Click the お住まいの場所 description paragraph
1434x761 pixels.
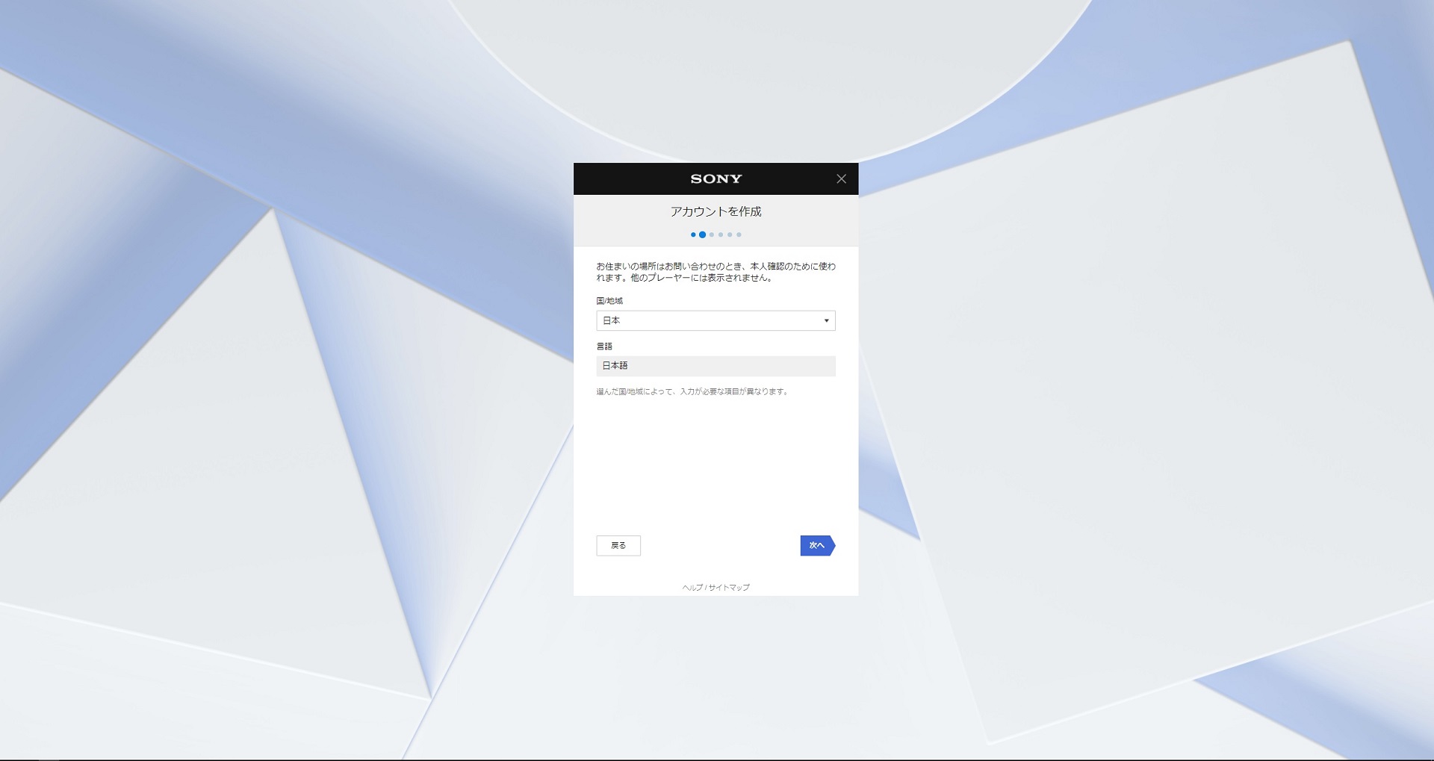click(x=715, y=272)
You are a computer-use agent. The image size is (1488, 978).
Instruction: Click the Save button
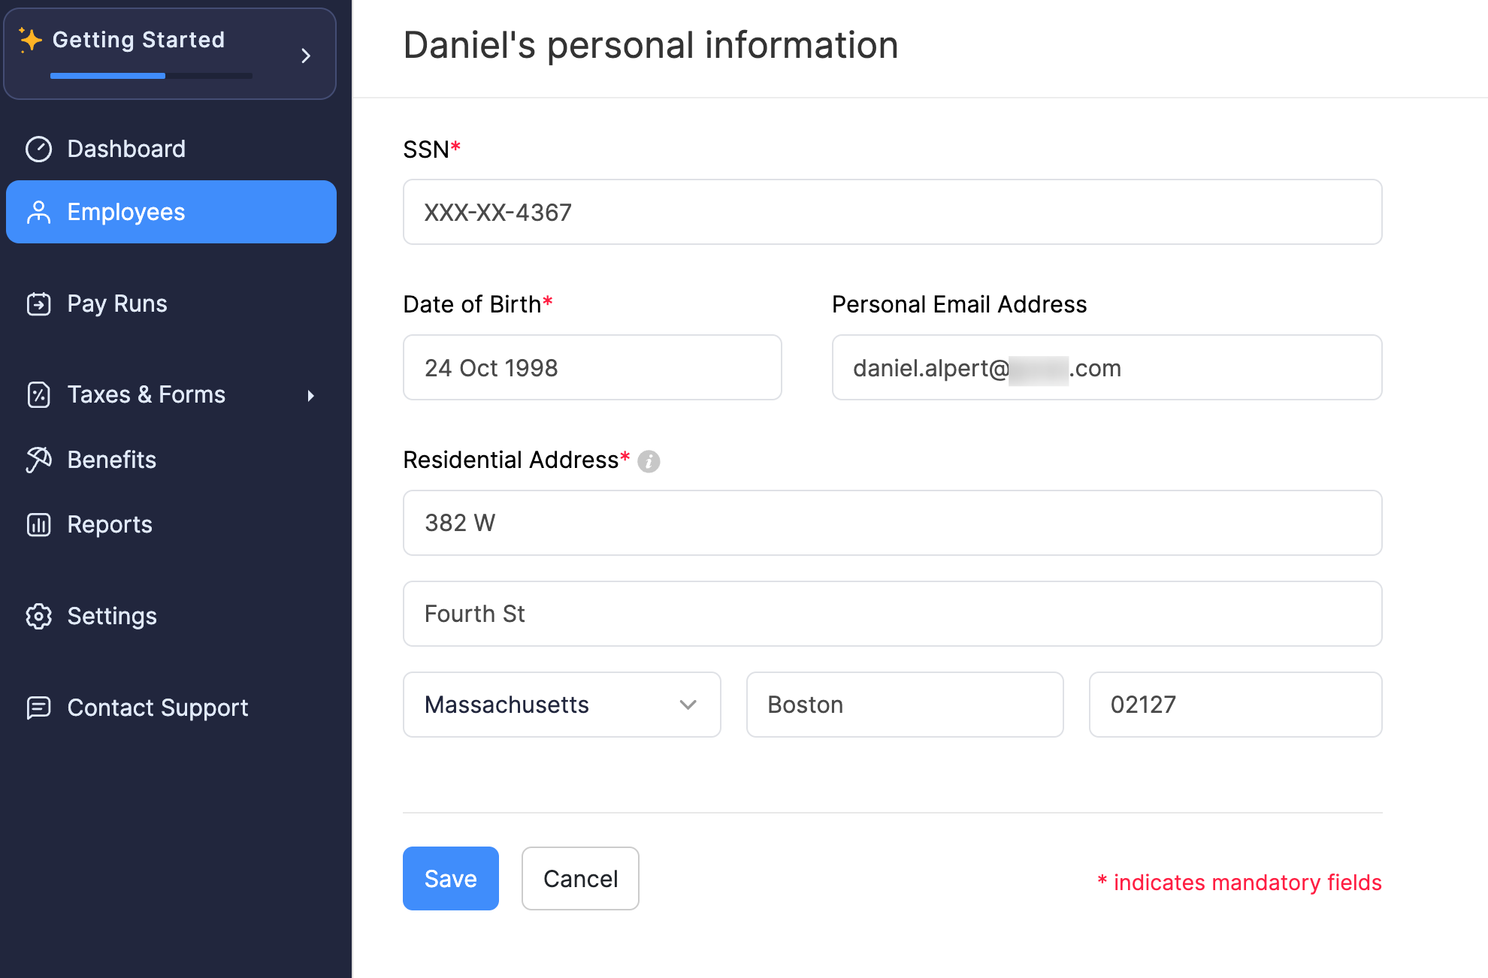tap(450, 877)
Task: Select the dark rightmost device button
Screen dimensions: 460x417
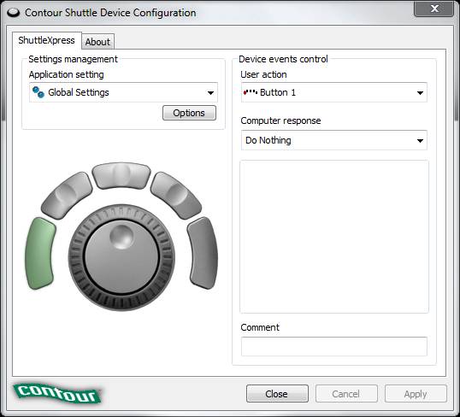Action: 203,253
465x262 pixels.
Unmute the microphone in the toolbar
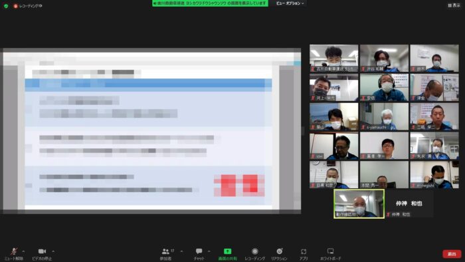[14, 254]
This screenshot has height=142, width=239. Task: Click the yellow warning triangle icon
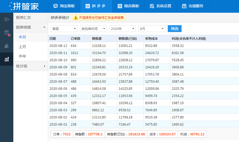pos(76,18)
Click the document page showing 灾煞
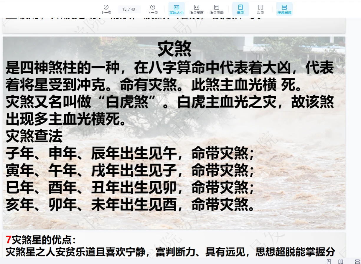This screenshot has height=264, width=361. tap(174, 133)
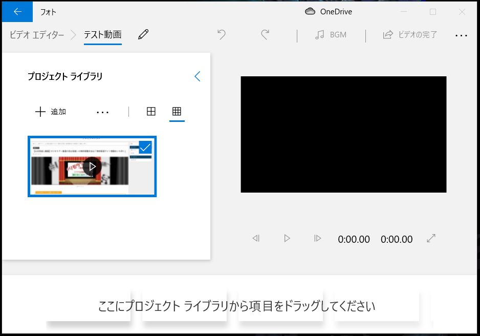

⁂

Task instructions: Hand back the records above exactly as they are, pictures excluded.

Exercise result:
Click the お住まいの場所 description paragraph
1434x761 pixels.
click(x=715, y=272)
You are a computer-use agent. The image size is (1488, 978).
Instruction: Click the Save button
tap(450, 877)
Task: Select the dark rightmost device button
Screen dimensions: 460x417
Action: 203,253
465x262 pixels.
Unmute the microphone in the toolbar
[14, 254]
This screenshot has height=142, width=239. Task: Click the yellow warning triangle icon
pos(76,18)
Click the document page showing 灾煞
This screenshot has height=264, width=361. tap(174, 133)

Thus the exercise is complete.